━━ Excerpted passage ━━

ALBANY — Regents exams scheduled for June will be canceled, state Education Chancellor Betty Rosa announced Monday, but answers about what that means for students and schools aren’t expected until state officials release guidance Tuesday.
Gov. Andrew Cuomo also announced Monday that mandatory school closures would be extended until at least April 29.
The state requires high school students to pass five Regents exams, with some exceptions, in order to earn a high school diploma.
Rosa made the announcement during the board’s Monday meeting, held by conference call, noting that the decision to cancel the Regents exams presented a variety of complicated issues related to student graduation requirements. She promised the state Education Department would release detailed guidance Tuesday, outlining what the changes would mean for students and schools and how it would affect graduation.
“We ask everyone for their indulgence as it relates to this matter,” Rosa said. “We are trying to make sure we finalize everything to go into a public space by tomorrow afternoon.”
Earlier in the meeting, Regent Susan Mittler said she had received a litany of questions and concerns related to the Regents exams and graduation requirements, calling the volume of inquiries “almost frenetic,” and urged state officials to provide clarity as soon as possible.
“We have to work on the expectations of seniors going on to college and so on that they will in fact graduate,” Mittler said on the call.
Regents exams were scheduled to run from June 17 through June 25, with nearly a dozen separate exams filling both morning and afternoon slots over that week of testing. Those tests are now off. Another round of tests of the core Regents exams are scheduled for August, but it wasn’t clear if Rosa’s announcement also applied to those dates.

━━━
━━ Extracted entries ━━

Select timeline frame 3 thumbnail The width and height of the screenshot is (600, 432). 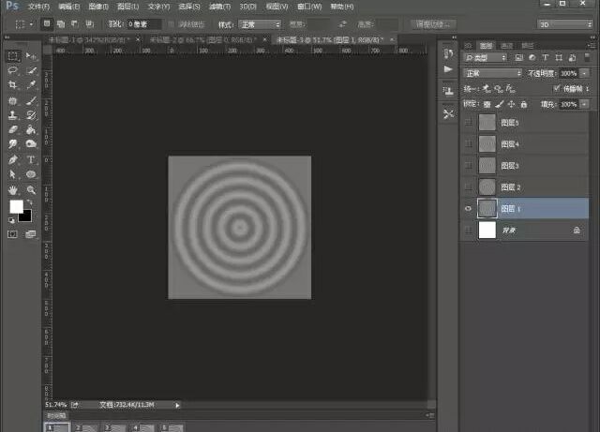(x=114, y=427)
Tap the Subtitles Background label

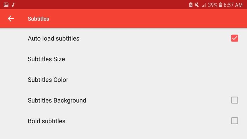(x=57, y=100)
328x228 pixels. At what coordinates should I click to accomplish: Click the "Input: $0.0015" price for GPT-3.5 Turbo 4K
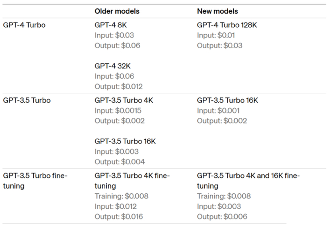point(118,111)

━━━

Write out the part of the Regents exams article that begins with the words "Rosa made the" and ends after the words "would affect graduation.". The data has nothing to do with this.

Rosa made the announcement during the board’s Monday meeting, held by conference call, noting that the decision to cancel the Regents exams presented a variety of complicated issues related to student graduation requirements. She promised the state Education Department would release detailed guidance Tuesday, outlining what the changes would mean for students and schools and how it would affect graduation.